SEA関西プロセス分科会「モデリングの本質」に参加した

昨日は第46回SEA関西プロセス分科会「モデリングの本質」に参加してきた。講師は「UMLモデリングの本質第二版」の著者として有名な児玉公信氏。著書はもちろん事前に読んでいたので、どのような興味深いトピックスが飛び出してくるのかと興味津々であり、同様な関心をもつ人は多いのか参加者も多かった。

講演は、エンタープライズ系のモデリングで経験を積んできた児玉氏が、組み込み系のモデリングの世界に入って気がついた事という点から始まり、簡単なモデリングの演習などを挟みつつ、モデリングの表現に存在する様々な問題が紹介されていた。

特に興味深いと感じたのは、エンタープライズ系と組み込み系ではモデリングの目的、利用方法が大きく異なる点だ。

現状をどう捉えるか?という問題提起から始まるエンタープライズ系に対し、既に存在するハードウェアをどのように動かすか?という方法論に重点を置くのが組み込み系の特徴なのだ。

演習ではETロボコンのロボットカー制御モデルの例に関して問題点を指摘するという問題が出たのだけど、エンタープライズ系の人たちの中には「そもそもモデルに記載されている内容が全く理解できない」という人もいたようだ。両方の分野を業務として取り組む人は少ないし、UMLの利用形態として全く別の世界観が存在するという事実が改めて浮き彫りになったようにも感じた。

単純なエレベータのシミュレータ程度ならハードウェアの各パーツと結びついた素朴なモデルでも充分に役立つものの、会場からの質問でも出たように、大規模な組み込み系の開発になるほど概念の理解や戦略の存在が求められるはずであり、そういった意味では組み込み系のモデリングエンタープライズ系のモデリングから学べる点が多々あるはずだろう。

そんな問題提起を踏まえつつ、後半の講演では、組み込み系モデルの一般化は出来ないか、情報システムのアーキテクチャを参考にできないか、バス中心型の動的モジュール構造の試み等の興味深いトピックスが続いたのだけど、大学のゼミのディスカッションを思わせる議論が多くて、自分としてはやや興味の対象を外れる内容だった。現在のモデリングの利用に課題があるのは事実で、それを改善するための方策を次世代のモデリングとして捉えるならば、今回の話に出てきたのは次々世代の内容とも言えるような気がする。今の開発現場に生かせるヒントを求めていた私のような参加者には、やや敷居が高い内容だったように思う。

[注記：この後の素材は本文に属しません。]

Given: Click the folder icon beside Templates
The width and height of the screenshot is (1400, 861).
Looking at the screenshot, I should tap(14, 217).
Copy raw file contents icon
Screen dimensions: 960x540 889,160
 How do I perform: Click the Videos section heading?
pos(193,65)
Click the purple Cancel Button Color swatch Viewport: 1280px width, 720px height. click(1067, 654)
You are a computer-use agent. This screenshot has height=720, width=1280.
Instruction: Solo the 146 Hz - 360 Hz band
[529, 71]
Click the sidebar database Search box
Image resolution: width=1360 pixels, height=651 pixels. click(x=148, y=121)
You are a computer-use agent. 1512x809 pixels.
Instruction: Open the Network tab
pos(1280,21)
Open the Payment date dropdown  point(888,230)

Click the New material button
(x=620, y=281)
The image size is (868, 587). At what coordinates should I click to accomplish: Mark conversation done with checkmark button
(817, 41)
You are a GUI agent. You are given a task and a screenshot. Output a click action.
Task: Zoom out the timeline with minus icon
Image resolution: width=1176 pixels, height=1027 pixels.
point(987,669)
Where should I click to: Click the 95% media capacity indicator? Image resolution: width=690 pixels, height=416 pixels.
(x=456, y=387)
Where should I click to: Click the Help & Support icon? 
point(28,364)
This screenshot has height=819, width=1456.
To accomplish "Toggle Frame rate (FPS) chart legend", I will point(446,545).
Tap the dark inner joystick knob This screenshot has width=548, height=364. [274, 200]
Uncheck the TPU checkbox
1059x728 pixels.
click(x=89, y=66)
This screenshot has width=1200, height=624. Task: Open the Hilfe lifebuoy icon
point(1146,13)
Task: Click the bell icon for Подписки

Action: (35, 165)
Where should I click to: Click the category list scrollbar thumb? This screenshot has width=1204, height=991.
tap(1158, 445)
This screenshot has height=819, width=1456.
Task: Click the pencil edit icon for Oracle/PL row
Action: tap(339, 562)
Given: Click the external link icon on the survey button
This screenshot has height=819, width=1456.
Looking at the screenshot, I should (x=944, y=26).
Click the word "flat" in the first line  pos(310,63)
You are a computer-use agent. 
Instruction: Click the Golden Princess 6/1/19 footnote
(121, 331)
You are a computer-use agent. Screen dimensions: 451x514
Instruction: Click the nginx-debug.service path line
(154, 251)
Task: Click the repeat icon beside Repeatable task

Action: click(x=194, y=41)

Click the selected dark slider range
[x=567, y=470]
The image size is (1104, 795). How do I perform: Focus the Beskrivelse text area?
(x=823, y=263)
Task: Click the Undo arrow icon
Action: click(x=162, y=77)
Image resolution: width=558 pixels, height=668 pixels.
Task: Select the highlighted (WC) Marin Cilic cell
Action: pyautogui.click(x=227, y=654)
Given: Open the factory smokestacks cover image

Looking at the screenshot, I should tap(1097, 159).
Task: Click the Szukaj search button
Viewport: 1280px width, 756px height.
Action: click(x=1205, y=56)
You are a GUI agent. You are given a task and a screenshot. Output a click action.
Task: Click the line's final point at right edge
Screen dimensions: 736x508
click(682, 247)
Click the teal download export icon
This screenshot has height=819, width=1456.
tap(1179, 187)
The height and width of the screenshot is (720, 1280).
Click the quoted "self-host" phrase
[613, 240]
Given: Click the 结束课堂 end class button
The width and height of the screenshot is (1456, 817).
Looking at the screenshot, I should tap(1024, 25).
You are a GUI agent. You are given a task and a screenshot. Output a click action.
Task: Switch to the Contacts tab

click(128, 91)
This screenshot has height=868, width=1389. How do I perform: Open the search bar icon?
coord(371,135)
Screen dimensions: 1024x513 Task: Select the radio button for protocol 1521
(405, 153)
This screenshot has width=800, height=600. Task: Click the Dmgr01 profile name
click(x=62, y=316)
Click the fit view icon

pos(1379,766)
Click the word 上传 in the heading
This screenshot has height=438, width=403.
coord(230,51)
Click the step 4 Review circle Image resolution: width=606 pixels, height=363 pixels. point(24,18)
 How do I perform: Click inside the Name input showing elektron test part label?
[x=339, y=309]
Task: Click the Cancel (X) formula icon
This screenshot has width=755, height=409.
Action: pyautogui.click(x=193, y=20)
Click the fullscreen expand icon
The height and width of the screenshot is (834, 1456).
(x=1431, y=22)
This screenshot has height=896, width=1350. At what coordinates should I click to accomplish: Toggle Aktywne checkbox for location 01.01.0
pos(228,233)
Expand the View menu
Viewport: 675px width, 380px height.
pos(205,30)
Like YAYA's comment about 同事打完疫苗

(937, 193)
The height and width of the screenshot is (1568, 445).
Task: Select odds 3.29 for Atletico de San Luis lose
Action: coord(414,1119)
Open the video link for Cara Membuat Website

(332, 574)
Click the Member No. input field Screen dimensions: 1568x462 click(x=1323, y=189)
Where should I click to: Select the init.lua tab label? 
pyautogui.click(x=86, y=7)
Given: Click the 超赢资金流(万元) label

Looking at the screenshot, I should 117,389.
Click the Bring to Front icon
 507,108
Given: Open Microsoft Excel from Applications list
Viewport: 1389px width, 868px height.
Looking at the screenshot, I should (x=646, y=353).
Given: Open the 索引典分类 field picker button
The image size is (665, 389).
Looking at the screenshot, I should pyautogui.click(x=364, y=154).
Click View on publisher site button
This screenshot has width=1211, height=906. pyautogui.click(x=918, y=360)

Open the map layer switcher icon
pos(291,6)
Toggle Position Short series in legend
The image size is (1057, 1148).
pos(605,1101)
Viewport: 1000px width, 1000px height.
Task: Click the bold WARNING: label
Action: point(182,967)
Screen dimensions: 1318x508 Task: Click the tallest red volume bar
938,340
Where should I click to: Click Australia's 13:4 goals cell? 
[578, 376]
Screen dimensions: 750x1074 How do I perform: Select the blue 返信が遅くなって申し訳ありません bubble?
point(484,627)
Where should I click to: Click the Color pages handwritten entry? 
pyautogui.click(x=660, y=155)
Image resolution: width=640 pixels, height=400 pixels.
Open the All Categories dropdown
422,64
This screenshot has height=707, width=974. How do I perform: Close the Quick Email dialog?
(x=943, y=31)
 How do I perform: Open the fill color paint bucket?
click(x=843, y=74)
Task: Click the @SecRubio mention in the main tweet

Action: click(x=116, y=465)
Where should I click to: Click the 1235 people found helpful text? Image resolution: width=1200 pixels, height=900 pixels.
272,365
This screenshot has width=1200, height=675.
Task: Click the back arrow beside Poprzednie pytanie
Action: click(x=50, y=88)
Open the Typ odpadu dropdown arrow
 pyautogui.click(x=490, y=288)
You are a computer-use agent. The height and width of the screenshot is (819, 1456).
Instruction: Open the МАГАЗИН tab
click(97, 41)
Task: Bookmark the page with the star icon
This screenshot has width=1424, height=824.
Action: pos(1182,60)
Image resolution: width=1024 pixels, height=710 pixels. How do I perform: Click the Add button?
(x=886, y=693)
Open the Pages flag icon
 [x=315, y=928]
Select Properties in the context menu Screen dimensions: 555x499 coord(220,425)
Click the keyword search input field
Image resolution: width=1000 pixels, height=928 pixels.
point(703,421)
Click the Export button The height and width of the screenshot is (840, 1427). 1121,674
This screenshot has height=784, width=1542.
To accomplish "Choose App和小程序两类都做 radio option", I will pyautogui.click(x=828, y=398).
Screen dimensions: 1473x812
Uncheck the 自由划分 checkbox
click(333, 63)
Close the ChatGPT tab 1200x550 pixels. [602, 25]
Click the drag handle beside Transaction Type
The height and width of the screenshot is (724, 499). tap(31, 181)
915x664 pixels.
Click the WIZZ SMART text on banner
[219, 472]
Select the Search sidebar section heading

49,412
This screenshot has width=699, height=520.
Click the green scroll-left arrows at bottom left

なお、モデルに正解は無い、という主旨のコメントが話の中で度々出てきて、確かにそれはその通りで目的や観点によってモデリングの形が異なるのは当然だし、唯一無二の解を求めているわけではないのだけど、開発現場でそんな「正解は無い」と言う主張は通用しないし、答えの無いものを参照して使いものになるのか?という現場の反発を抑えこむことは難しいと思う。共通理解として当事者全員の合意が得られる程度のモデリングの「正解」は求める必要があると思っている。

今回の分科会では、最近「UMLモデリングの本質第二版」を出版された、児玉公信氏を講師にお招きして、モデリングの「心」と「実践」について縦横に語りつくしたいと思います。